■ PAGE TEXT
In addition, Prince Mohammed plans to expand the boundaries of production of the company, seeking to move from the second largest refiner to the largest petrochemical refiner (perhaps for the nation’s desire of grandeur). The move seems somewhat counterintuitive given his audacious plan for the nation to be non-reliant on the liquid gold for governance and economic stability by 2020 (Bloomberg, Quartz). However, cash is required for the estimated 4 trillion dollars of investment expected by analyst firm McKinsey over the next 15 years (The Economist). And this is not all Prince Mohammed has planned for Aramco: a desire to diversify the company into an energy and industrial conglomerate that innovates in energy sources is part of the grander scheme to steer the economy away from oil.

■ WHAT NEEDS TO BE DONE
Could you copy out the passage on Prince Mohammed's plans for Aramco word for word, from start to finish?

■ DATA EXCERPTS
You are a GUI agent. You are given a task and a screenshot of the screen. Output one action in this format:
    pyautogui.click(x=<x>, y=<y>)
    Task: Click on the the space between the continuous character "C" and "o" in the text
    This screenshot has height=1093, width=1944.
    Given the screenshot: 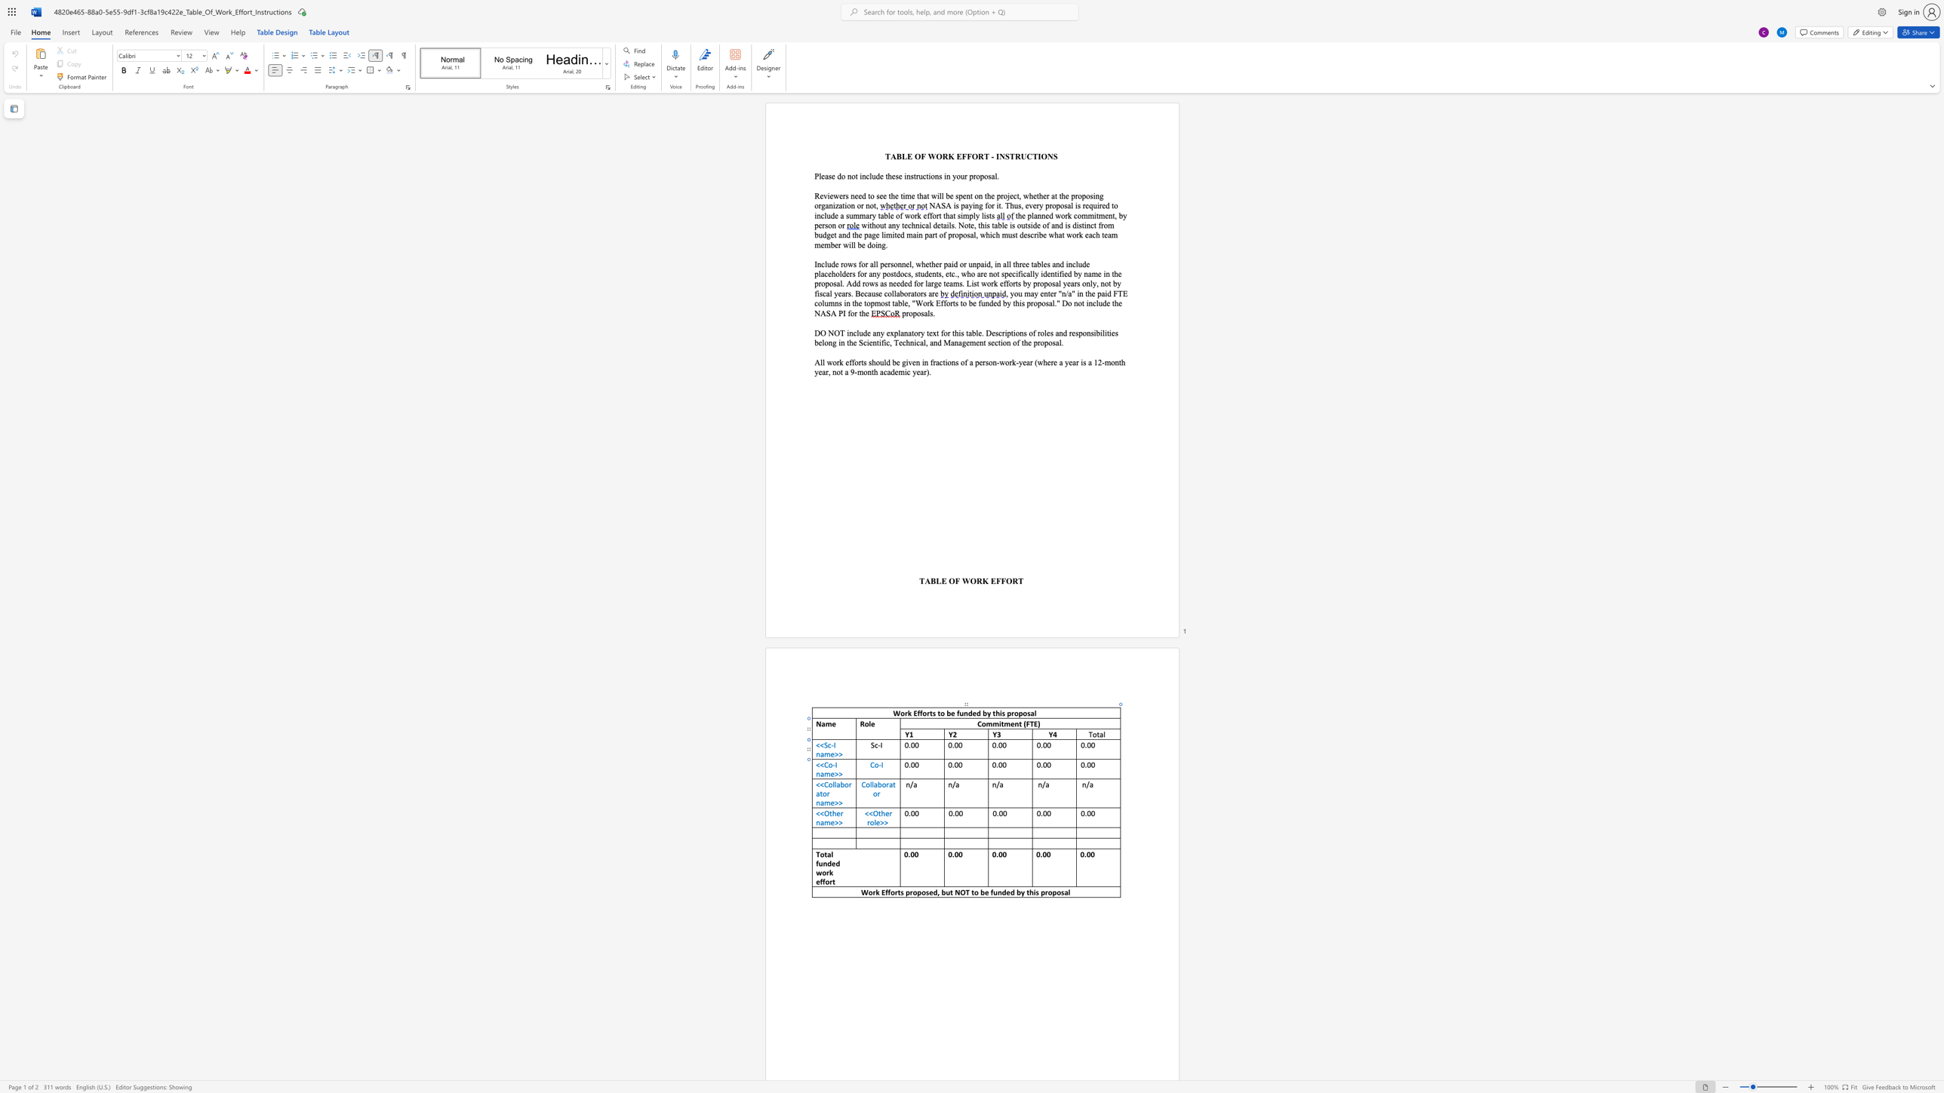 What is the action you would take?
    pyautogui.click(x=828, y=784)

--

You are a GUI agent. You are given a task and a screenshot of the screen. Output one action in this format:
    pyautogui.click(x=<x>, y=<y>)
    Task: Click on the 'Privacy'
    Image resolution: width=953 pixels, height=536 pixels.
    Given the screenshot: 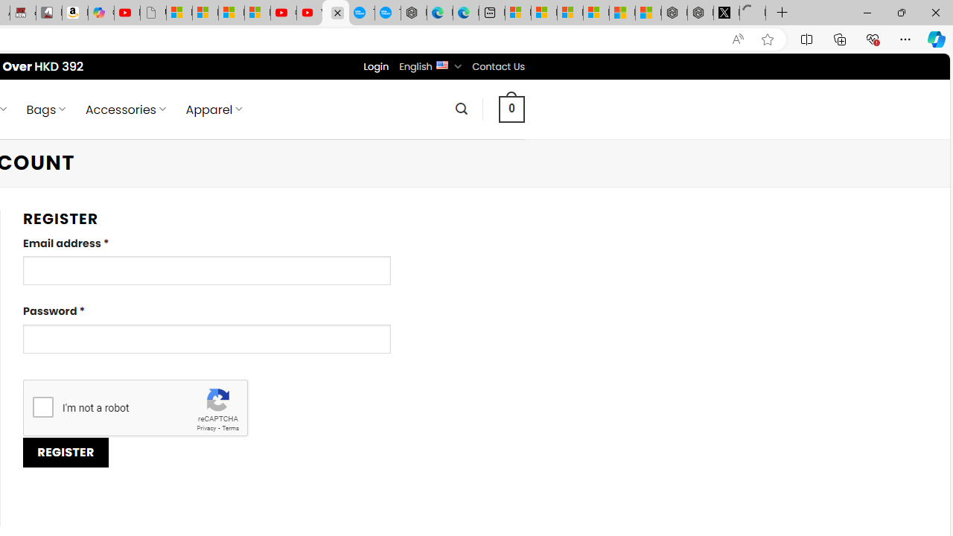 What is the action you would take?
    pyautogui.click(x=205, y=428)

...

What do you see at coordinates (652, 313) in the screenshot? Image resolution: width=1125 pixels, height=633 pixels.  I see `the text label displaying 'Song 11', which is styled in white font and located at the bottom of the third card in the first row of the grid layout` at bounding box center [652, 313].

■ OUTPUT OF THE TASK
In addition, Prince Mohammed plans to expand the boundaries of production of the company, seeking to move from the second largest refiner to the largest petrochemical refiner (perhaps for the nation’s desire of grandeur). The move seems somewhat counterintuitive given his audacious plan for the nation to be non-reliant on the liquid gold for governance and economic stability by 2020 (Bloomberg, Quartz). However, cash is required for the estimated 4 trillion dollars of investment expected by analyst firm McKinsey over the next 15 years (The Economist). And this is not all Prince Mohammed has planned for Aramco: a desire to diversify the company into an energy and industrial conglomerate that innovates in energy sources is part of the grander scheme to steer the economy away from oil.